Here we show how to set up a Cassandra cluster. We will use two machines, 172.31.47.43 and 172.31.46.15. First, open these firewall ports on both:
7000 7001 7199 9042 9160 9142
Then follow this document to install Cassandra and get familiar with its basic concepts. Make sure to install Cassandra on each node.
Configure Cluster Setting
There is no central master in a Cassandra cluster. Instead you just make each one aware of the others and they work together.
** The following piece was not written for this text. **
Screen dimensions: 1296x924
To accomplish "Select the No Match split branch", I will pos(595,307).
First we will edit /etc/cassandra/cassandra.yaml on both machines set the the values as shown in the table below. Don’t change the cluster name yet. We will do that later.
-
- seeds—set the IP address on one machine to be the seed. It is not necessary that all machines be seeds. Seeds are nodes that Cassandra nodes use when you start Cassandra start to find other nodes.
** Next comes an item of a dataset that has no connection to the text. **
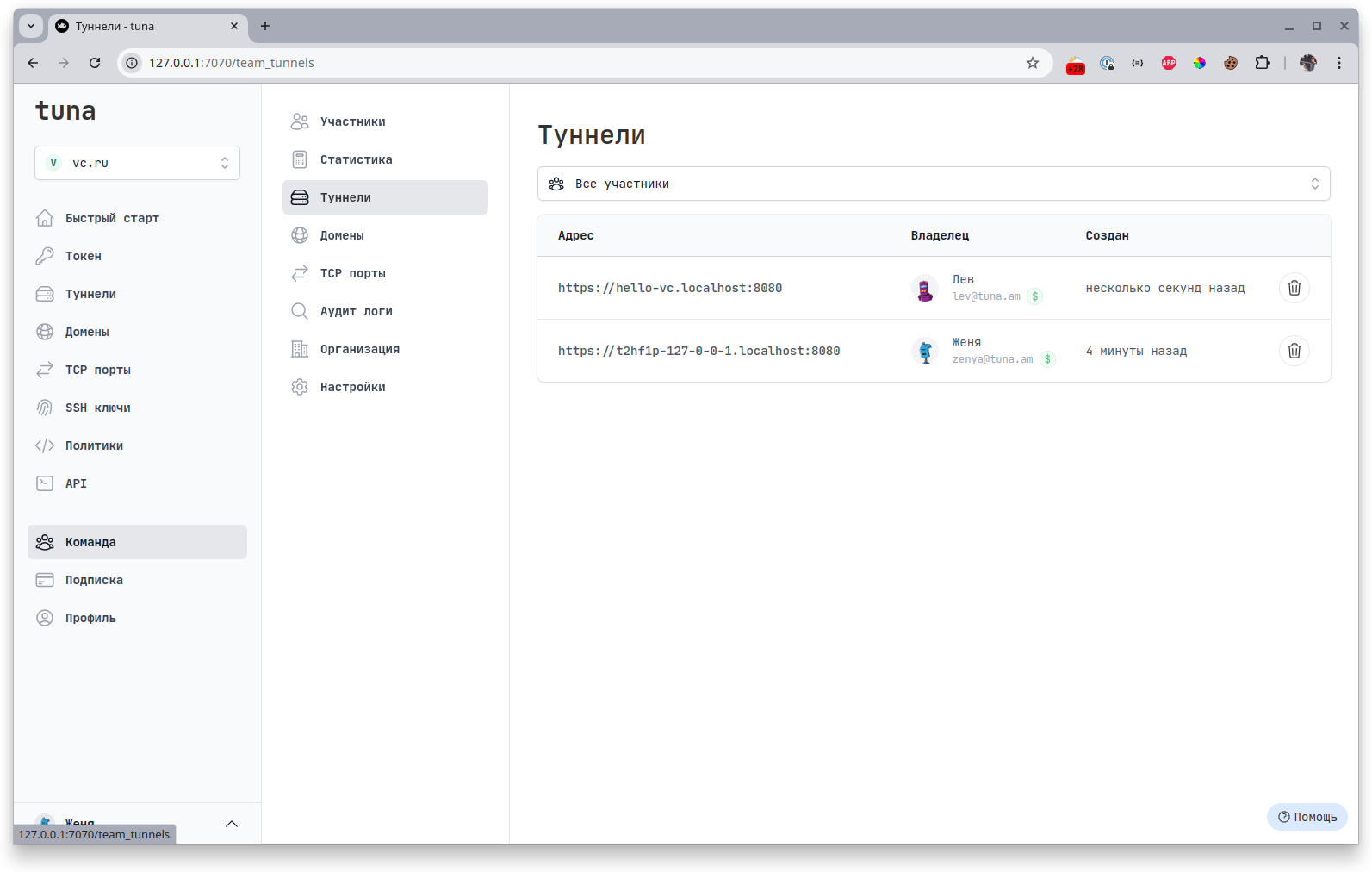Click the Токен key icon
1372x872 pixels.
[45, 256]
- listen_address—the IP address for Cassandra to run.
- endpoint_snitch—this is used to determine where to route data and send replicas. We use the default below. There are several. The others are rack-aware, meaning they would not put a replica on the same physical storage rack as another. If you did that and the whole rack failed the data could be lost. There is even one (Ec2Snitch) designed for Amazon EC2 that can spread data across Amazon Zones.
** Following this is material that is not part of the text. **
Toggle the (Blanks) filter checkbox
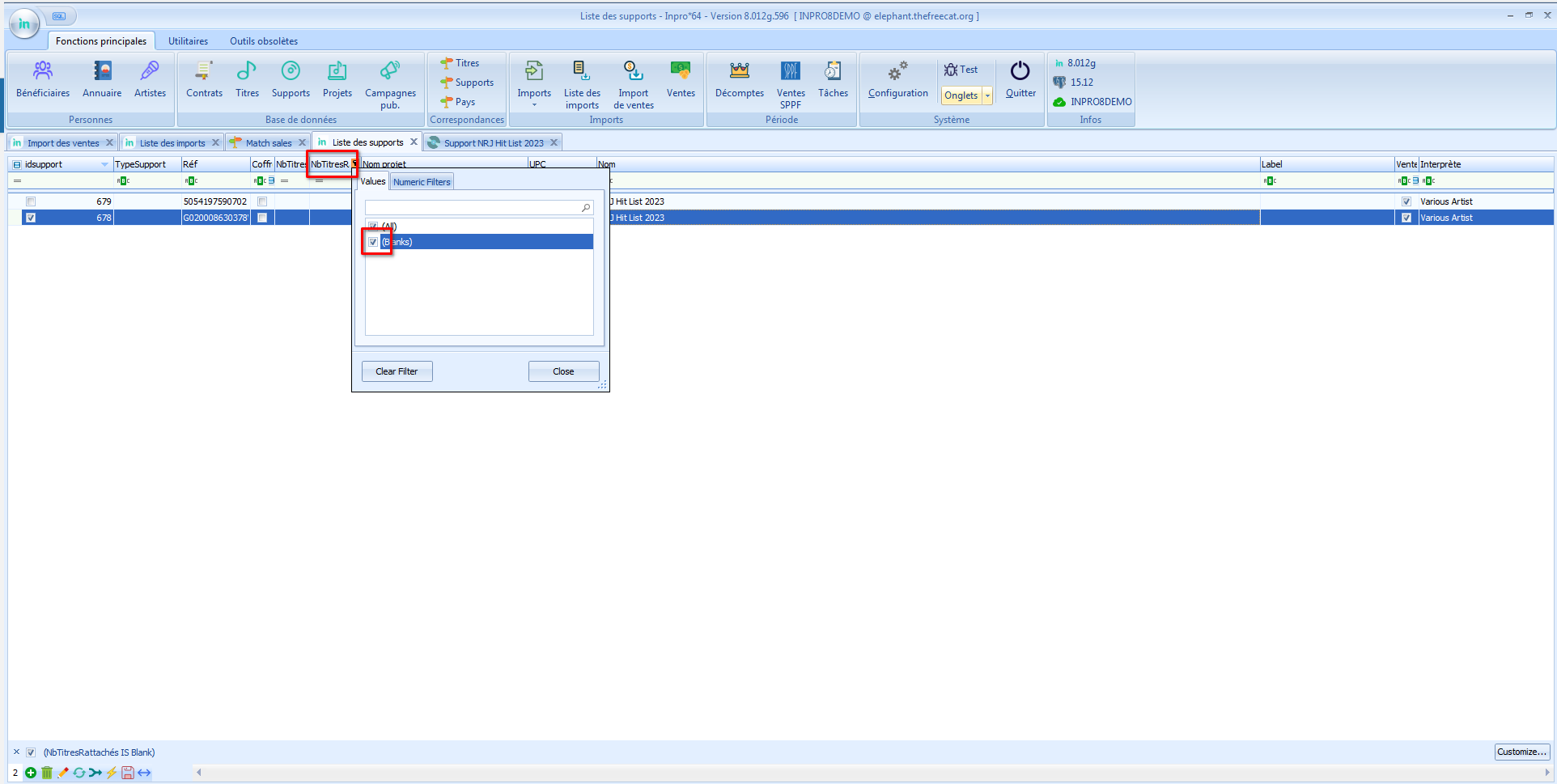[373, 242]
machine 172.31.46.15 settings | machine 172.31.47.43 settings |
endpoint_snitch: SimpleSnitch - seeds: "seeds: 172.31.47.43" listen_address: 172.31.46.15 |
endpoint_snitch: SimpleSnitch - seeds: "seeds: 172.31.47.43" listen_address: 172.31.47.43 |
Now run on both machines:
sudo service cassandra start
Then wait a few seconds for discovery to work and then run on both machines:
nodetool status
It should show both nodes:
Datacenter: datacenter1 ======================= Status=Up/Down |/ State=Normal/Leaving/Joining/Moving -- Address Load Tokens Owns (effective) Host ID Rack UN 172.31.46.15 245.99 KiB 256 100.0% fb1d89bb-cbe2-488f-b2e7-da145bd2dde7 rack1 UN 172.31.47.43 196.01 KiB 256 100.0% 472fd4f0-9bb3-48a3-a933-9c9b07f7a9f6 rack1
If you get any kind of error message look in /var/log/cassandra/system.log
Now let’s change the name of the cluster from the defaut. Run cqlsh and then paste in the SQL below. Cassandra does not replicate this system change across the cluster so you have to run this on both machines.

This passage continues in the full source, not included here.